#### What this task involves
Translate this sentence from the passage below on prosecutions after the Capitol attack into Spanish: "Prosecutors are also focused on rioters who assaulted members of the media, Sherwin said."

#### Excerpted passage
Beyond the straightforward trespassing and disorderly conduct cases, prosecutors are focused on violent and pre-planned behavior. 

On bus shelters and highway billboards around the country, wanted posters show yet-unidentified faces with two consistent offenses: “ASSAULT ON FEDERAL OFFICERS AND VIOLENCE AT THE UNITED STATES CAPITOL.”

The leader of the Capitol police union on Wednesday detailed some egregious examples: One officer was “stabbed with a metal fence stake,” others are dealing with cracked ribs and spinal injuries. Some protesters used bits of inauguration scaffolding to attack police.

Those cases take more time than scanning Facebook or checking in with probation officers, because they fuse evidence from a number of sources; prosecutors have said they anticipate a swell in assault-on-police cases as hundreds of hours of body-worn camera footage are analyzed and combined with other evidence.

In one such officer assault case, filed against a man filmed crushing police officers as part of a large crowd attempting to force their way through a Capitol tunnel, an FBI agent’s affidavit describes the defendant’s minute-by-minute movements and cites footage from three YouTube videos and multiple officers’ body-worn cameras. 

Prosecutors are also focused on rioters who assaulted members of the media, Sherwin said. 

“It’s the height of hypocrisy, some of these individuals that claimed they were just First Amendment protesters targeted and directly attacked members of the media,” he said. “We take that very seriously, and we’ve devoted prosecutors to specifically look at that violence.” 

— Planning, Forethought, Intent —

But more than even the assault cases, the feds have described spending a great deal of their energy on conspiracy charges: Individuals that allegedly planned to break laws ahead of time, including those that may have committed sedition. 

Their go-to example is that of three affiliates of the Oath Keepers militia group. They’re charged with conspiracy against the United States — specifically, an effort to obstruct the counting of Electoral College votes. Text messages allegedly show discussions of logistics details and committing violence on Donald Trump’s behalf for weeks ahead of the actual attack. 

Even if the groups conspiring ahead of attack ultimately weren’t as violent as some unaffiliated individuals, as was apparently the case with the trio of Oath Keepers in question, Hughes noted that law enforcement may see them as more of a threat moving forward.

“It has less to do with Jan. 6, and more to do with Jan. 7, 8 and 9,” he said. “They’re looking if there’s a network they need to be worried about. That’s why the focus is squarely on the Oath Keepers and the militia folks, and less on the QAnon and the selfies.” 

Faced with hundreds of individuals who may yet face charges, prosecutors work to assess who may be a concern moving forward. So while Capitol attackers who ascribe to the QAnon conspiracy theory are concerning (QAnon anticipates mass executions of Trump’s political enemies), “they’re also not training at a camp in Georgia. [That’s] just a different level of lethality,” Hughes said. 

Prosecutors recently articulated these sorts of concerns in the case of a Capitol breacher who’s come to be known as “Zip Tie Guy,” due to photos showing him carrying flex cuffs inside the Senate chamber during the attack. He faces a conspiracy charge and other offenses. 

In a recent filing that convinced a judge to keep the man detained, prosecutors noted that he fist-bumped an apparent member of the Oath Keepers, before the Oath Keeper allegedly told him, “There’s 65 more of us coming.” The filing draws the conclusion that Zip Tie Guy intended to “contribute to chaos, obstruct the Electoral College certification, and sow fear,” and notes that evidence amassed so far subjects him to further felonies, including sedition.

‘The nature and circumstances of the alleged offenses all indicate forethought and specific intent to obstruct a congressional proceeding through fear, intimidation, and, if necessary, violence,” the filing stated. 

“These threads—planning, forethought, intent—are all indicative of a capacity and willingness to repeat the offense and pose a clear threat to community safety.”

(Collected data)
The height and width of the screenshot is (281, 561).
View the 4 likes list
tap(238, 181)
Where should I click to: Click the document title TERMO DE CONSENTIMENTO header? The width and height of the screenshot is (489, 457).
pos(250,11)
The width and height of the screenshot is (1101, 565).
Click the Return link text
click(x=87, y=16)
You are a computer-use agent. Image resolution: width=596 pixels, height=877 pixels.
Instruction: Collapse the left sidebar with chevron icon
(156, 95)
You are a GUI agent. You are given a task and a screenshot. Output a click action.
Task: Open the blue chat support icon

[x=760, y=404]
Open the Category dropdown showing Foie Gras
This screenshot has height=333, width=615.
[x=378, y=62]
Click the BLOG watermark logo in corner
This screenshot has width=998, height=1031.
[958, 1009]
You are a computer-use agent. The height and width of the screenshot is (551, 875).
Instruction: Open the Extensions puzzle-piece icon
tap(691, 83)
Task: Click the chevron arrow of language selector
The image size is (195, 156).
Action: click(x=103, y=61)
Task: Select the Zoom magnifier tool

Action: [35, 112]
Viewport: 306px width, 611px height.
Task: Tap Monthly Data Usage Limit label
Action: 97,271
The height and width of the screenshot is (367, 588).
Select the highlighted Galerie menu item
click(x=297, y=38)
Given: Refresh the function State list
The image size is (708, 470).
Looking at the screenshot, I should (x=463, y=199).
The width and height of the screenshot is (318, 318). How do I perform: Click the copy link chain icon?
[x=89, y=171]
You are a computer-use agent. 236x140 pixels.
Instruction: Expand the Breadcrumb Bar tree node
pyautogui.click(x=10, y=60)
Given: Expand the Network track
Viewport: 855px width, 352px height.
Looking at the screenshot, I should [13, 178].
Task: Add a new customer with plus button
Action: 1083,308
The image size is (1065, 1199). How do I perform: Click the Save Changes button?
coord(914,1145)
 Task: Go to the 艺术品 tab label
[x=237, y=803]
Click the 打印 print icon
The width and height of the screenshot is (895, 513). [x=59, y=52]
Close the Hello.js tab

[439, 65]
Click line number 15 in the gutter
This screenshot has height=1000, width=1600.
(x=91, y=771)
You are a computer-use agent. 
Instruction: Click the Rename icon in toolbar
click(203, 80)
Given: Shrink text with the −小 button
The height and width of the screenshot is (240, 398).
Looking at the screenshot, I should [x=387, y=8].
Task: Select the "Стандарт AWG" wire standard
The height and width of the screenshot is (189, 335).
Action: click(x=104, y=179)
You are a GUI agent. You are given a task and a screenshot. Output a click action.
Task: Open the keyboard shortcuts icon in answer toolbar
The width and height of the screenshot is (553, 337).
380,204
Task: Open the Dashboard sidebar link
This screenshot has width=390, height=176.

#### Answer box
Los fiscales también se están centrando en los alborotadores que agredieron a miembros de los medios de comunicación, dijo Sherwin.